Check each line of the entries for the string "plus". Report only how many lines have it.

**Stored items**
• • • • •
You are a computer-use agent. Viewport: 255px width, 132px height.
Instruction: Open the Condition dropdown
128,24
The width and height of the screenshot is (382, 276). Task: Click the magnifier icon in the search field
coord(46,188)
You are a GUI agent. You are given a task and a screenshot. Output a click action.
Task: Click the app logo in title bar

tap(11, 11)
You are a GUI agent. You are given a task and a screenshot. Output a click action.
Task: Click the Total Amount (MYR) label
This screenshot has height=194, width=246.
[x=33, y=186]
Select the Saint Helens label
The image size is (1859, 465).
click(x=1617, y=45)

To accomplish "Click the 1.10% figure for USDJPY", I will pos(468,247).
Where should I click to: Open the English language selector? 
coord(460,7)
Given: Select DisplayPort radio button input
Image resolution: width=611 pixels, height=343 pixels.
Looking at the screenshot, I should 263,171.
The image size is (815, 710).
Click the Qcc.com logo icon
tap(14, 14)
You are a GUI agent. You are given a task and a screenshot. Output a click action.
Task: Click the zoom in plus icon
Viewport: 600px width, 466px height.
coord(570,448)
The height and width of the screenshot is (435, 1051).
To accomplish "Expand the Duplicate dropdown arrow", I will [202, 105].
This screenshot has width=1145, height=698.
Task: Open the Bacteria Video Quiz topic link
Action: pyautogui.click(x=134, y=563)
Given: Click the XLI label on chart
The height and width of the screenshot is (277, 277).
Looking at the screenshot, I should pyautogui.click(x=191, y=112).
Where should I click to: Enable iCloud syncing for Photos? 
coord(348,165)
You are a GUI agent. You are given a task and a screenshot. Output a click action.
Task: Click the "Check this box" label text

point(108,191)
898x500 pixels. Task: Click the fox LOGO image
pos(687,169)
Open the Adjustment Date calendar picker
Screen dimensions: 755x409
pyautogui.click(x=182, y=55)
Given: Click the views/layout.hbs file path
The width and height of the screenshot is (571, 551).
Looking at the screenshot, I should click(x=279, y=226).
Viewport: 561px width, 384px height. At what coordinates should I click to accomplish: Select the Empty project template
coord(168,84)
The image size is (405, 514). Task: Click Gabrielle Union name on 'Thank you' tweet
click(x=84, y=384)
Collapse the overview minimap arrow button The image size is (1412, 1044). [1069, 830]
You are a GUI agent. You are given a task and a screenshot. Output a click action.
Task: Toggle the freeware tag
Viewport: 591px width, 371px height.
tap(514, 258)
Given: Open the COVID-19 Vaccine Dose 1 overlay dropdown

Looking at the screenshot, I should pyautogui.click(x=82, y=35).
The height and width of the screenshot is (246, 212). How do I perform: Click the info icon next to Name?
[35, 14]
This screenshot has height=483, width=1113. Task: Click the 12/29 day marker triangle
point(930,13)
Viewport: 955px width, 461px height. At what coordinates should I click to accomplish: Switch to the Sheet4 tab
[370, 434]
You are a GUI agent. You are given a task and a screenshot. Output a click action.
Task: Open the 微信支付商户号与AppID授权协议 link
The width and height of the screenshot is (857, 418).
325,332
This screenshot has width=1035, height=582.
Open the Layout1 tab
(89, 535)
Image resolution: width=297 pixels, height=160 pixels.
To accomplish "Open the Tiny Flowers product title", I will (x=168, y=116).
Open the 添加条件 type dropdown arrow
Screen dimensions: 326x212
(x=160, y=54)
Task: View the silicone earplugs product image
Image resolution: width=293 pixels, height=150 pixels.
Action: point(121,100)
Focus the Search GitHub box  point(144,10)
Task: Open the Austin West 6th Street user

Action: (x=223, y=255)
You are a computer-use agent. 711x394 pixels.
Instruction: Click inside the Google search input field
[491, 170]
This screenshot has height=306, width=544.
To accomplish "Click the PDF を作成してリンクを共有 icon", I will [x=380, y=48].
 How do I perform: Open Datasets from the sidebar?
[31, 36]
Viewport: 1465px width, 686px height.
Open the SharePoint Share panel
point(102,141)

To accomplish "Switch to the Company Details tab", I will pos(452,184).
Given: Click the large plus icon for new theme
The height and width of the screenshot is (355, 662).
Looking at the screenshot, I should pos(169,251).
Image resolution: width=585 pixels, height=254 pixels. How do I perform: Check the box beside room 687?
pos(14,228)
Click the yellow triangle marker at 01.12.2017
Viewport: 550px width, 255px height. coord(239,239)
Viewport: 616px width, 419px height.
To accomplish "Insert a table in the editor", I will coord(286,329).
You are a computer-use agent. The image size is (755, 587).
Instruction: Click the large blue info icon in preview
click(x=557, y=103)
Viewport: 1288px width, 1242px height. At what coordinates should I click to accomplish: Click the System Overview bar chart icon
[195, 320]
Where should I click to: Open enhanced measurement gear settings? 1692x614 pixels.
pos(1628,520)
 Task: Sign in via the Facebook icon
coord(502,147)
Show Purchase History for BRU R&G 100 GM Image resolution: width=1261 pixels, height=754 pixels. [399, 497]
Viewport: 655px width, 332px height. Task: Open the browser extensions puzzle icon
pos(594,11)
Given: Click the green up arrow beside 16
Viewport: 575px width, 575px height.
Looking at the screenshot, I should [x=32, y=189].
• • • • •
**Your response**
2